PCオーディオを作る -顛末記その1-


パソコンに繋いでいるスピーカーは、FOSTEXのPM0.3だ。数年前に買って以来いい音を聴かせている。ディスプレイの脇で邪魔にもならず、正直何の不満もなかった。

それが、なぜPCオーディオなのか。

きっかけは、やはり春先に出会った300B真空管シングルアンプだっただろう。澄んでいて、それでいてふくらみと艶のある音で、何時間でも聴いていたいと思わせるのだ。
そんなわけで、物置部屋に机を持ち込んだだけの遊び部屋でも、家人に気兼ねなくいい音を響かせたい。そんな思いがフツフツと沸いてきたのである。
そうとなると話は早い。300Bシングルを組み立てる前に読んだ『真空管アンプの素』の著者、木村哲氏(ぺるけ氏)が膨大な情報を惜しげもなく公開(『情熱の真空管アンプ』)しているアンプを作ってみよう。ズブの素人だから、選んだのは基本の6N6P全段差動プッシュプル・ミニワッター。名前のとおり出力が1Wにも満たないアンプだが、音にうるさい真空管アンプ愛好家の間でもすこぶる評判がいいようだ。プッシュプルの音というのを一度聴いてみたかったこともある。

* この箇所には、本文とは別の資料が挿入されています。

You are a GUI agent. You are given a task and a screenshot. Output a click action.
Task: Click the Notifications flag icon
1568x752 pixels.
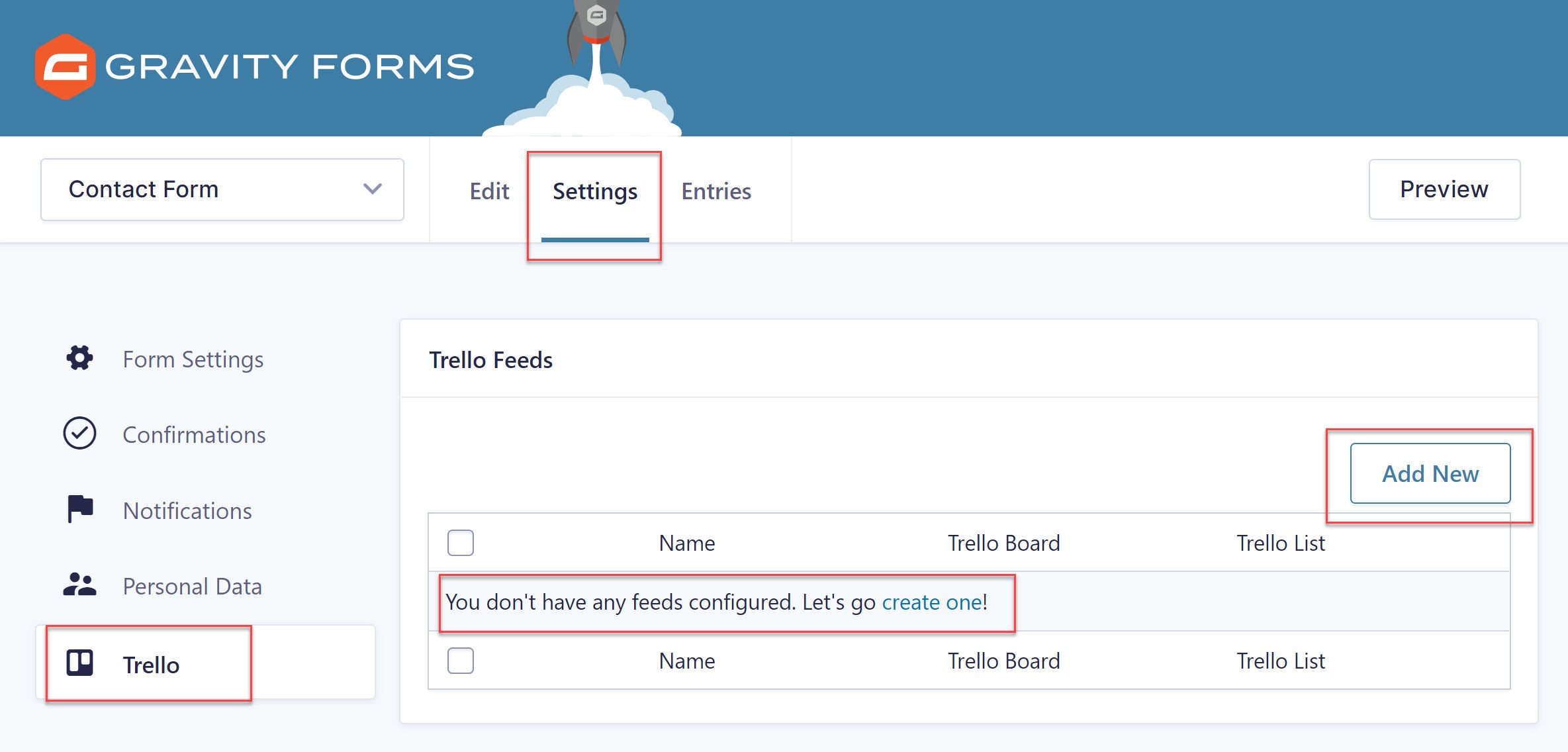81,509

ベテラン自作派諸氏にとっては気に入ったパーツを求めての秋葉原歩きもこたえられない愉しみなのだろうが、初心者にはチト荷が重い。まして、地方在住の身には秋葉原は遠い存在だ。
そんな悩みに応えて、ぺるけ氏は部品の頒布も行っていらっしゃる。

手ダレの自作派をもってなる諸兄は、ぺるけ氏の設計を基にさまざまなカスタマイズを行っていて、それぞれの個性とおおげさにいえば哲学とでもいったようなものさえ感じられるほどであるが、悲しいかな、付け焼刃の知識と技術しか持ちあわせない僕としては、ただひたすらぺるけ氏の設計を模するしかない。というより、それで精一杯なのだ。

なんとか胸突き八丁を越えたが、ひとつひとつの部品を平ラグにハンダ付けしていくあたりが一番楽しい時間だ。

なんとか胸突き八丁を越えたが、一つ一つの部品を平ラグにハンダ付けしていくあたりが一番楽しい時間だ。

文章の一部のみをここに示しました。